QUOTED PASSAGE ->
------------------------------------------------------------

Net Sales of $40.4 million, exceeding
guidance
Productivity Initiative now expected to deliver
$12 million of annualized savings
Zevia PBC (“Zevia” or the “Company”) (NYSE: ZVIA), the Company
bringing naturally delicious, zero sugar, clean-label beverages
across usage occasions today reported results for the second
quarter ended June 30, 2024.
Second Quarter 2024 Highlights
- Net sales of $40.4 million, exceeding guidance
- Gross profit margin was 41.9%, impacted by inventory
write-downs
- Net loss was $7.0 million, including $1.4 million of non-cash
equity-based compensation expense
- Adjusted EBITDA loss was $4.4 million(1)
- Loss per share was $0.10 per diluted share to Zevia’s Class A
Common stockholders
(1) Adjusted EBITDA is a non-GAAP
financial measure. See the supplementary schedules in this press
release for a discussion of how we define and calculate this
measure and a reconciliation thereof to the most directly
comparable GAAP measure.

------------------------------------------------------------

GIVEN DATA ->
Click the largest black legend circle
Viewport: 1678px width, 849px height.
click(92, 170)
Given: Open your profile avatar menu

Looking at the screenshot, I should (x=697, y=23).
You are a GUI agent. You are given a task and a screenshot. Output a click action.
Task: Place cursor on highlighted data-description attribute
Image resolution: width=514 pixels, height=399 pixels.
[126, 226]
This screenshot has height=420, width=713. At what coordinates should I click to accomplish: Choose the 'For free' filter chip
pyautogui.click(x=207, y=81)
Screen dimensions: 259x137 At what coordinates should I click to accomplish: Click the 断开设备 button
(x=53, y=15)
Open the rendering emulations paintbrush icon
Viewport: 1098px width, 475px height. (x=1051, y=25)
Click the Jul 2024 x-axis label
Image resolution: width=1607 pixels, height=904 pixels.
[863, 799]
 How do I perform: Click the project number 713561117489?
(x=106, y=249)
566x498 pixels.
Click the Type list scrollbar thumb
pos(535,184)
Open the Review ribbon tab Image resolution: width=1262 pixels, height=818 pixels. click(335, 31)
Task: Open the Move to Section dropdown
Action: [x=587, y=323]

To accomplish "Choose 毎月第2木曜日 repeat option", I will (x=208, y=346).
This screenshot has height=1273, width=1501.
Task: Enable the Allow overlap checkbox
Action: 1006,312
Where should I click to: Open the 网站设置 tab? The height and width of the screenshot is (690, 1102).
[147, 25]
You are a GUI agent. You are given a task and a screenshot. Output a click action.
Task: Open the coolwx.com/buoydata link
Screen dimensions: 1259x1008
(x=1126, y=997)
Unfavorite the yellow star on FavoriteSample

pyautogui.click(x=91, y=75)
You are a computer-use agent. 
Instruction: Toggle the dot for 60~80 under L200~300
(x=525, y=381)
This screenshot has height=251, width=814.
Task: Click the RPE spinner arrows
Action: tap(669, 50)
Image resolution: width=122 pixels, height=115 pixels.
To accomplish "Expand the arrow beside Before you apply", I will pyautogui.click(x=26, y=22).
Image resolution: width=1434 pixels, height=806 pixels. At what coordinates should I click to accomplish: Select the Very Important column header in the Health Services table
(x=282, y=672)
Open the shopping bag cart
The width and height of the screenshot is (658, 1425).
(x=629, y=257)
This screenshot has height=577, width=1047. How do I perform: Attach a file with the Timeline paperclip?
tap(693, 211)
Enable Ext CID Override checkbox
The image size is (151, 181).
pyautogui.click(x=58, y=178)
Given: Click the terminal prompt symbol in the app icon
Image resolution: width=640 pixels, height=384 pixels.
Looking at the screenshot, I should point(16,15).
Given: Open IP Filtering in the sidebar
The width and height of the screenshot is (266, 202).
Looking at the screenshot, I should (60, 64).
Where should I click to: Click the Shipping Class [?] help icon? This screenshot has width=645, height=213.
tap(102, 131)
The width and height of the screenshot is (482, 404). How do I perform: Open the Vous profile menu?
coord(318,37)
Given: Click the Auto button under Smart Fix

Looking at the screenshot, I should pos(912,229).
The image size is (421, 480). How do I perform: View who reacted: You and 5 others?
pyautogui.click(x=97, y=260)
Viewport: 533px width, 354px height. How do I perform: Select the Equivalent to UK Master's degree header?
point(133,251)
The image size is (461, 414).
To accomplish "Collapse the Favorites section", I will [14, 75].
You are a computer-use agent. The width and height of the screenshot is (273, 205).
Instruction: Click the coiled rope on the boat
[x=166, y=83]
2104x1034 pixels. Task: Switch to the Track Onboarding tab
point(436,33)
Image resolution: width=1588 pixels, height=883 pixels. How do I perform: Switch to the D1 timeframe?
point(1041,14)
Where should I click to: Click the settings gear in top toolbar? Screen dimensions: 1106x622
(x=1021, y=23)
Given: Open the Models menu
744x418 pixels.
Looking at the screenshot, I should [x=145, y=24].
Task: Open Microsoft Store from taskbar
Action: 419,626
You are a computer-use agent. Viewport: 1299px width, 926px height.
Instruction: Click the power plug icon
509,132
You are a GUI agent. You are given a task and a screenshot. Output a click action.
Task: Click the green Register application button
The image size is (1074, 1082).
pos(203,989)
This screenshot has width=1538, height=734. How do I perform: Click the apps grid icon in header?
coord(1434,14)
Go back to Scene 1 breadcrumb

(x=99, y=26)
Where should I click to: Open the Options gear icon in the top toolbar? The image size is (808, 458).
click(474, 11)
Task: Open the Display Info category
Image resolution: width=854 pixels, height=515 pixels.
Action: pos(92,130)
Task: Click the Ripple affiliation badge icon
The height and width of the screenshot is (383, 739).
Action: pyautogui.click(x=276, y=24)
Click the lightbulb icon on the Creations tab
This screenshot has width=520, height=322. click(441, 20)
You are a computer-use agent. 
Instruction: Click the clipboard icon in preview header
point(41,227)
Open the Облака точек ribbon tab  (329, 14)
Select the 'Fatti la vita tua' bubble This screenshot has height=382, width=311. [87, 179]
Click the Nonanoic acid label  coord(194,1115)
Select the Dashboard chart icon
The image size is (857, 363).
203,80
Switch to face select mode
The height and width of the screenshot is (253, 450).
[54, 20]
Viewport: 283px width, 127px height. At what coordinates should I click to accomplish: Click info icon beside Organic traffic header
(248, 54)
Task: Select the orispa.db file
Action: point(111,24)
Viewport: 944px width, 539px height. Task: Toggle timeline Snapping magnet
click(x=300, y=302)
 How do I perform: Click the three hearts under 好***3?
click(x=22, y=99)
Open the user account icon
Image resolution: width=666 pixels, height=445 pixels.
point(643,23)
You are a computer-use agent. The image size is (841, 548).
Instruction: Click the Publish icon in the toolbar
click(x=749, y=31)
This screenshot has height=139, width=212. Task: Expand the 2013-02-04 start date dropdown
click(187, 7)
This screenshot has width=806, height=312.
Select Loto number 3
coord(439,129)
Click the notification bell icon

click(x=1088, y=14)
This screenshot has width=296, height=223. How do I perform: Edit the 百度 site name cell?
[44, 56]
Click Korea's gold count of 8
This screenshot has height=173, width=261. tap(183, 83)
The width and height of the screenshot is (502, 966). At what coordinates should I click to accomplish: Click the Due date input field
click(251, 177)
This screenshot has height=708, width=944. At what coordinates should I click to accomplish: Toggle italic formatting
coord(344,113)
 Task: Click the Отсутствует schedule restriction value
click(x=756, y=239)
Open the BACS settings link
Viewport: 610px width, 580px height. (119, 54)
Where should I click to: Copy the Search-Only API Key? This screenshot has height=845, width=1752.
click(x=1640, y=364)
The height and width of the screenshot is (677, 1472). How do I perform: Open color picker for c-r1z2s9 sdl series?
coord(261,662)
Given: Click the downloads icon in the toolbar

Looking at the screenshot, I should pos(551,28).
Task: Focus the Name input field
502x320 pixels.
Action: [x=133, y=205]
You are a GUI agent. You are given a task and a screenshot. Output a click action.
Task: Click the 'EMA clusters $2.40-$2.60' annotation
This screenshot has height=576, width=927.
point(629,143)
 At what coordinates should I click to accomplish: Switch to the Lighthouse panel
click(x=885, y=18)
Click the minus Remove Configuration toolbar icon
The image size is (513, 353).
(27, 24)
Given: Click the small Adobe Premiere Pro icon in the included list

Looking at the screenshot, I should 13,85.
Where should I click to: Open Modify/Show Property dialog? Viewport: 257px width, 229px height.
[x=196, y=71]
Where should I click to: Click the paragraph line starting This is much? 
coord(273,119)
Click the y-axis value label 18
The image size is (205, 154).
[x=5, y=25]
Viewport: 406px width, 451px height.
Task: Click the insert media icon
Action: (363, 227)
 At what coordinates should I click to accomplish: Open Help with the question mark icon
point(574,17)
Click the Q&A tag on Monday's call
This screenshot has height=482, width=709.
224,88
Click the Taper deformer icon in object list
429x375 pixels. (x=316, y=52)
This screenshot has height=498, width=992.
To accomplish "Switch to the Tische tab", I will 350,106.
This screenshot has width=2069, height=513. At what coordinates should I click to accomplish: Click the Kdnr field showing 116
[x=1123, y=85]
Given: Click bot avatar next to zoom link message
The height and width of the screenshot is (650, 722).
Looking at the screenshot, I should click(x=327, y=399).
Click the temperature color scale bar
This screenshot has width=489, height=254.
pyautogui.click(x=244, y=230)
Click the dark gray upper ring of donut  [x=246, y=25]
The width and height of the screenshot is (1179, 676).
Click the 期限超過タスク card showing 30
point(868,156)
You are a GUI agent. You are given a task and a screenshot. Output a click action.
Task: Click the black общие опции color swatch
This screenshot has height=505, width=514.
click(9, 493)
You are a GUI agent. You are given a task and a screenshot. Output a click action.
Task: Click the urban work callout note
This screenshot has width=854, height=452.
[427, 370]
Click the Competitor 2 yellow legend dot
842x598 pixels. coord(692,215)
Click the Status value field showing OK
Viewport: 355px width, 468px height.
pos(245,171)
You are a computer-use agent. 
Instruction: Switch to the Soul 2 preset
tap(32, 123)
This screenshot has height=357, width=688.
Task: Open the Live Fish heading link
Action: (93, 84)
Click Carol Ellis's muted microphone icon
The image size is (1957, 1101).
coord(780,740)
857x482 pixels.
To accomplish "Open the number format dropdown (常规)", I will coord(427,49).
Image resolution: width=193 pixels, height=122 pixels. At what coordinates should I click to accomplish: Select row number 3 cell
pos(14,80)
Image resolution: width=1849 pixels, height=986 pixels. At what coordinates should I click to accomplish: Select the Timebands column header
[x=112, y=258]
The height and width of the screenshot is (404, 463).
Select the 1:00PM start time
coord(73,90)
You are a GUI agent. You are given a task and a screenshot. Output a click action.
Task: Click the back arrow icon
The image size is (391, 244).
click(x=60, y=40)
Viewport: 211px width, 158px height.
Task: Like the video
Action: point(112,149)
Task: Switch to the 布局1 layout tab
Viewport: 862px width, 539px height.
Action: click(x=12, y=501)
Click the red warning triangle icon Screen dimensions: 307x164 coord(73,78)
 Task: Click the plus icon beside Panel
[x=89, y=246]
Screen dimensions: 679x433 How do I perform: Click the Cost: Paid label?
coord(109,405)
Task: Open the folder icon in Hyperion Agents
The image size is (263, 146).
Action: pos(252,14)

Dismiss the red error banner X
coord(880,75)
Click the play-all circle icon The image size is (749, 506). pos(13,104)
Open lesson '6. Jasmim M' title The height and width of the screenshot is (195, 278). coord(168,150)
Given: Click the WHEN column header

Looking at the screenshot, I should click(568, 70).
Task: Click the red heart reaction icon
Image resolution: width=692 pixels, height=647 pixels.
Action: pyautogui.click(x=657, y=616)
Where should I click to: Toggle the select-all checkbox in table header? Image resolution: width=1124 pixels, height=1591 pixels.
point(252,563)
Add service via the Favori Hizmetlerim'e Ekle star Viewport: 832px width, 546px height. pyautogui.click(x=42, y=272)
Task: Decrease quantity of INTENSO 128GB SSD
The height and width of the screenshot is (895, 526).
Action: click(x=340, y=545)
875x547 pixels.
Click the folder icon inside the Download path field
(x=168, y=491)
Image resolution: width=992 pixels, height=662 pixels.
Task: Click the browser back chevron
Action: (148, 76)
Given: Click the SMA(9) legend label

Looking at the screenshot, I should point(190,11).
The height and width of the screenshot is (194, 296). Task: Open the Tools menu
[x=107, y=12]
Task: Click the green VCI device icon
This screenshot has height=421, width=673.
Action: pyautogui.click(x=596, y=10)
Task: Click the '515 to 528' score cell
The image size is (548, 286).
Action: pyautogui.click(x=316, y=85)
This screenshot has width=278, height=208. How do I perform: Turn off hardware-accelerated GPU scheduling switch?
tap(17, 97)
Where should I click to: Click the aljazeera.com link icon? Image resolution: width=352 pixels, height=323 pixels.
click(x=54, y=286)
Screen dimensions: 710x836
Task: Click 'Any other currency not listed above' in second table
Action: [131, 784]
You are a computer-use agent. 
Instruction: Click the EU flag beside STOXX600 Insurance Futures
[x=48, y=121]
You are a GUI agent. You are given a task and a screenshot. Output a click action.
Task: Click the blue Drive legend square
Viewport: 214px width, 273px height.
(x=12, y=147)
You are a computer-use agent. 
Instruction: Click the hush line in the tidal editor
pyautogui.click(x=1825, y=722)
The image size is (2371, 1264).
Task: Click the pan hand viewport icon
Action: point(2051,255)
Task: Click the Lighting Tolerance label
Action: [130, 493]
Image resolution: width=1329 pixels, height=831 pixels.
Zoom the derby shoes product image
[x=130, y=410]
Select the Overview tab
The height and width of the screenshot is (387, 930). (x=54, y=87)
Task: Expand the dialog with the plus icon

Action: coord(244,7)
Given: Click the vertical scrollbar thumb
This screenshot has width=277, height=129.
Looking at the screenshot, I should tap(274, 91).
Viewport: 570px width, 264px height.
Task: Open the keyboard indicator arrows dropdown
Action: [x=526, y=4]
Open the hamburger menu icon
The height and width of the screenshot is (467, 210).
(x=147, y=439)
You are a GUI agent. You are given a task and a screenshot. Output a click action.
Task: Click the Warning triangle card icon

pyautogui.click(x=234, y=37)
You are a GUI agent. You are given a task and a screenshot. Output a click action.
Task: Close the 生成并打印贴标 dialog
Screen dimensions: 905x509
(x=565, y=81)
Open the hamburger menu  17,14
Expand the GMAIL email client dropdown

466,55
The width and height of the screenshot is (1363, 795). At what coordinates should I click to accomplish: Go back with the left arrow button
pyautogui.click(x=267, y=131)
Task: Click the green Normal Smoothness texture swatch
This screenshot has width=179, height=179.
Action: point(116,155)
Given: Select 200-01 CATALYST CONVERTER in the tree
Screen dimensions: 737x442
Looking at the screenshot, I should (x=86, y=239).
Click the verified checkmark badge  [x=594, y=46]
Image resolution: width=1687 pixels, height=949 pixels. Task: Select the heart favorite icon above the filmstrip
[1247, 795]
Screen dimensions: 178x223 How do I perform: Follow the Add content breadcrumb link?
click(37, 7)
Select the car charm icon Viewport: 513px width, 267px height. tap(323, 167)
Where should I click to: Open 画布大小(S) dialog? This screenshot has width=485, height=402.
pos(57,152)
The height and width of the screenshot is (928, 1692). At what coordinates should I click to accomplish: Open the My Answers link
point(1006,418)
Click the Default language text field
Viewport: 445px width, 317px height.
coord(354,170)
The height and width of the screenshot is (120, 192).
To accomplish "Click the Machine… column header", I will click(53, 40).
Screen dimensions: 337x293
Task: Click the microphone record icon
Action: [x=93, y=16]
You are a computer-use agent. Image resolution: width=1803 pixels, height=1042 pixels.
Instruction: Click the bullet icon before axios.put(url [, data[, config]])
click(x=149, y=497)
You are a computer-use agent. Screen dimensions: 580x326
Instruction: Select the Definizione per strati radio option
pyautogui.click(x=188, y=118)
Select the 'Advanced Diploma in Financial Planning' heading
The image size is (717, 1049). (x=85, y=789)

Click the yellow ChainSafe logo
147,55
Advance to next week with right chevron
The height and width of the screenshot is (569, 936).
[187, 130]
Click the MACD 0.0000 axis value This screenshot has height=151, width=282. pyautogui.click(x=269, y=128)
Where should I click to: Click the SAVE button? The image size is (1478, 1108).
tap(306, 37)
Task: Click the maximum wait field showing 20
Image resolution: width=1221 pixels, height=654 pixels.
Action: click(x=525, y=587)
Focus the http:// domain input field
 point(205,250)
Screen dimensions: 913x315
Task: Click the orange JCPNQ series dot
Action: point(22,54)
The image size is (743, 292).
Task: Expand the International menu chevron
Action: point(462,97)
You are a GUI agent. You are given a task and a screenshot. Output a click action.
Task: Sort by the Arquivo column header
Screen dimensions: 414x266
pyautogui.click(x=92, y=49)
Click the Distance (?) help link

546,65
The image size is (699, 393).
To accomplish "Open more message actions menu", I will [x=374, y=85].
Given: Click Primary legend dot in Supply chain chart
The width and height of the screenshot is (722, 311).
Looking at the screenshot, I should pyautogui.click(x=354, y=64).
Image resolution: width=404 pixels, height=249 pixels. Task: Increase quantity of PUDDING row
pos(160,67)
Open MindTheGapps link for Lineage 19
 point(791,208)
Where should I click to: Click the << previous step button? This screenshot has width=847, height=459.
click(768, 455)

------------------------------------------------------------

TASK DESCRIPTION -> Output the full earnings release verbatim. The listing is unrelated material that stands apart from the earnings release.

RESULT OF THE TASK ->
Net Sales of $40.4 million, exceeding
guidance
Productivity Initiative now expected to deliver
$12 million of annualized savings
Zevia PBC (“Zevia” or the “Company”) (NYSE: ZVIA), the Company
bringing naturally delicious, zero sugar, clean-label beverages
across usage occasions today reported results for the second
quarter ended June 30, 2024.
Second Quarter 2024 Highlights
- Net sales of $40.4 million, exceeding guidance
- Gross profit margin was 41.9%, impacted by inventory
write-downs
- Net loss was $7.0 million, including $1.4 million of non-cash
equity-based compensation expense
- Adjusted EBITDA loss was $4.4 million(1)
- Loss per share was $0.10 per diluted share to Zevia’s Class A
Common stockholders
(1) Adjusted EBITDA is a non-GAAP
financial measure. See the supplementary schedules in this press
release for a discussion of how we define and calculate this
measure and a reconciliation thereof to the most directly
comparable GAAP measure.